Die Prophezeiung hatte ins Schwarze getroffen. In diesem Jahr, 1711, schien das Anathema des Jesuiten Wiedemann endgültig abgewehrt. Die wirtschaftliche und militärische Situation hatte sich sehr gebessert. Das Volk fürchtete und liebte Joseph, wie er es gewollt hatte: Timore et amore . Nun, da die Figur des Vaters ausgelöscht war, fühlte er sich als Herr über sein Reich. Doch hinter den Kulissen des neuen Kurses blieb der Hass der alten Minister, die auf Rache sannen, unvermindert bestehen. Und nicht weniger giftig pulsierte im fernen Spanien wie ein lebendes Wesen die Gegnerschaft des Bruders: eine Schlange, die er seit langem unter der nie erloschenen Glut des Hasses nährte.

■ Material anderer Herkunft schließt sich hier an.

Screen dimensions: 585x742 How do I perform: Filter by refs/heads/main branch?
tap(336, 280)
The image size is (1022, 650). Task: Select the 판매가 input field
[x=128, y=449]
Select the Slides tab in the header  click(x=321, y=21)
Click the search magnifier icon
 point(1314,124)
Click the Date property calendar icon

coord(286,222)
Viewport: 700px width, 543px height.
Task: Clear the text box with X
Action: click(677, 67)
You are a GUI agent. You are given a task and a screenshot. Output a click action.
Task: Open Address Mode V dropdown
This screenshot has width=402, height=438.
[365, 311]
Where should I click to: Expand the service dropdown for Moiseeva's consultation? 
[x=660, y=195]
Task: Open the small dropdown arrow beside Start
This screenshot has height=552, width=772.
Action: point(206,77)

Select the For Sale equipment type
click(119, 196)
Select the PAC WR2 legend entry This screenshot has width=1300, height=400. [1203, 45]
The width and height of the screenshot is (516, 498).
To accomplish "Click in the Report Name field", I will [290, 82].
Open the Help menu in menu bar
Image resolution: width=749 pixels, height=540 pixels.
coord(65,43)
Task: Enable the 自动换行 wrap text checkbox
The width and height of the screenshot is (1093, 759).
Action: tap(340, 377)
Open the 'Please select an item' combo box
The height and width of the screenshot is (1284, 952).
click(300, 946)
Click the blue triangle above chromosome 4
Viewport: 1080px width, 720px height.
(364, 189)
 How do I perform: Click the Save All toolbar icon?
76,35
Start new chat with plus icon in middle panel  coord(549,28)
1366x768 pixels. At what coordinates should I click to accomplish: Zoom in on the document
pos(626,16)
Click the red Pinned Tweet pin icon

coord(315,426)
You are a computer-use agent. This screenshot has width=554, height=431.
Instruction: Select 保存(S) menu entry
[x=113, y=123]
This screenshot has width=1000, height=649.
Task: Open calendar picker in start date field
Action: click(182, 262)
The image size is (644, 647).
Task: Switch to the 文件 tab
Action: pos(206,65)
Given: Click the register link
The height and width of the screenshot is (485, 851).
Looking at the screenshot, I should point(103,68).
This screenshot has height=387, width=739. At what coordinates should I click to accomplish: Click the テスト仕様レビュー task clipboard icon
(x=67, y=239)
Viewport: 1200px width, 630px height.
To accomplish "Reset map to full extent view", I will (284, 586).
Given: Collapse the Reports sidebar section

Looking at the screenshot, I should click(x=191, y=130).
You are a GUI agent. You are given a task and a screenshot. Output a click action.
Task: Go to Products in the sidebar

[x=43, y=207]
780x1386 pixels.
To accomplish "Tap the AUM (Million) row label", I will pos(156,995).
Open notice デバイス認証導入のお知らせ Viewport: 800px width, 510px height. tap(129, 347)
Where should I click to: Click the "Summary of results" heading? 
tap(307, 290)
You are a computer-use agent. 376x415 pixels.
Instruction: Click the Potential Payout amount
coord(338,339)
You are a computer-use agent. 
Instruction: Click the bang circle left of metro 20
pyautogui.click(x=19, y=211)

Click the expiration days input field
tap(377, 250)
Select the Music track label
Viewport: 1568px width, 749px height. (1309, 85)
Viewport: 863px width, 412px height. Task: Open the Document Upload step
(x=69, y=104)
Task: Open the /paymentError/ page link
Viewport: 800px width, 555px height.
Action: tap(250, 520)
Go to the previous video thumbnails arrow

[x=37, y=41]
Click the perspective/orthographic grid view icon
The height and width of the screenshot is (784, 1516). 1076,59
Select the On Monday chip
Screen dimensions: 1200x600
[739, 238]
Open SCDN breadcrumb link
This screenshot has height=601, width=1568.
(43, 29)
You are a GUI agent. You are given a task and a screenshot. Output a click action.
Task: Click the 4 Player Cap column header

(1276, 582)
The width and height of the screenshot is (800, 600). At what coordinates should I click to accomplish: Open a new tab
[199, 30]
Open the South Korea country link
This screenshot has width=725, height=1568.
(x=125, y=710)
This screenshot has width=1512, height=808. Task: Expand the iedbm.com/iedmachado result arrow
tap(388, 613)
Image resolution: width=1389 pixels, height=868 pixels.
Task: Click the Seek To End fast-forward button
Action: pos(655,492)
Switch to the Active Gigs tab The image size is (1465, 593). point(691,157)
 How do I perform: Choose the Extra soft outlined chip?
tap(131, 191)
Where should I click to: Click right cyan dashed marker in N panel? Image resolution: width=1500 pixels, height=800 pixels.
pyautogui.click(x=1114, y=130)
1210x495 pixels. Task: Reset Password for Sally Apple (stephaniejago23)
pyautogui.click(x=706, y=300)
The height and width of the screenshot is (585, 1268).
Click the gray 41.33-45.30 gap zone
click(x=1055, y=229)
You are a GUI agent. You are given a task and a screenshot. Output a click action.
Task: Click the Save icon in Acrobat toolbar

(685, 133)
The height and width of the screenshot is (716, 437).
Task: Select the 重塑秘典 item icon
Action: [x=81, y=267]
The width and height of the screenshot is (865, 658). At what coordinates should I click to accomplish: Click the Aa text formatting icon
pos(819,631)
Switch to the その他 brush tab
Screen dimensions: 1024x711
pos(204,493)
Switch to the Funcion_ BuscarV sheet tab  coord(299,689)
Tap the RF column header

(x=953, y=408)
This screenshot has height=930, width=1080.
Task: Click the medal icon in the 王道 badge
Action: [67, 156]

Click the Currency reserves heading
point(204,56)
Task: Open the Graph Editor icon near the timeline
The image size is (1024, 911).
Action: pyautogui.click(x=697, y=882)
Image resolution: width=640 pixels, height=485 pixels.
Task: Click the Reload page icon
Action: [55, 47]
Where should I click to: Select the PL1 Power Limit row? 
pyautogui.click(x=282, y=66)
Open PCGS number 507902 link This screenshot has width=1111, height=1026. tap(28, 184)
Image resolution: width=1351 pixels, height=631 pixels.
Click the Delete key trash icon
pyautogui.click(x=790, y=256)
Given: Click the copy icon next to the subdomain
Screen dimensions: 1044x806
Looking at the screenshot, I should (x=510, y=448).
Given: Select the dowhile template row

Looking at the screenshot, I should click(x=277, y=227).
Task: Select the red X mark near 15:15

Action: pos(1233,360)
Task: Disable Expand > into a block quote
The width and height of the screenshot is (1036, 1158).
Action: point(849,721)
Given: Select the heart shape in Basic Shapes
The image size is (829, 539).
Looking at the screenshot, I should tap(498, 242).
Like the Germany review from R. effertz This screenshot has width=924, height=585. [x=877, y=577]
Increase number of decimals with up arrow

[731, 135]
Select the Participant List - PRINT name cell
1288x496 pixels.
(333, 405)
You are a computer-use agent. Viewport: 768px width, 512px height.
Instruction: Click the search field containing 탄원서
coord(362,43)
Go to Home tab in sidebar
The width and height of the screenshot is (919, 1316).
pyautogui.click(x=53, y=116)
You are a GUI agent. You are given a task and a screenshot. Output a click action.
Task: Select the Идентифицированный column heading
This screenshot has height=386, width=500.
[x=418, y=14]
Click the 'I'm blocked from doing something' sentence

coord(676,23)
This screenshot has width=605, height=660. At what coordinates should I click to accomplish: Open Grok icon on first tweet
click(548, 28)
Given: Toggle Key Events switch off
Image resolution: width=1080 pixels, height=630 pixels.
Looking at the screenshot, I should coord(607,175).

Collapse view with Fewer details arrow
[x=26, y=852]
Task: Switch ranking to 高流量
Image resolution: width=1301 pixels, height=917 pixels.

Da haben wir ihn wieder, dachte ich: den Hass, dieselbe schreckliche Leidenschaft, die das Schicksal des Ortes Ohne Namen und seines Erbauers gezeichnet und die Vorgänger des Erhabenen Kaisers erschreckt hatte. Doch hier lag vielleicht auch die Antwort auf meine Fragen: Joseph der Sieghafte war es gewöhnt, Hindernisse zu überwinden. Für sich ganz allein beanspruchte er das Recht, Furcht einzuflößen: Timore et amore …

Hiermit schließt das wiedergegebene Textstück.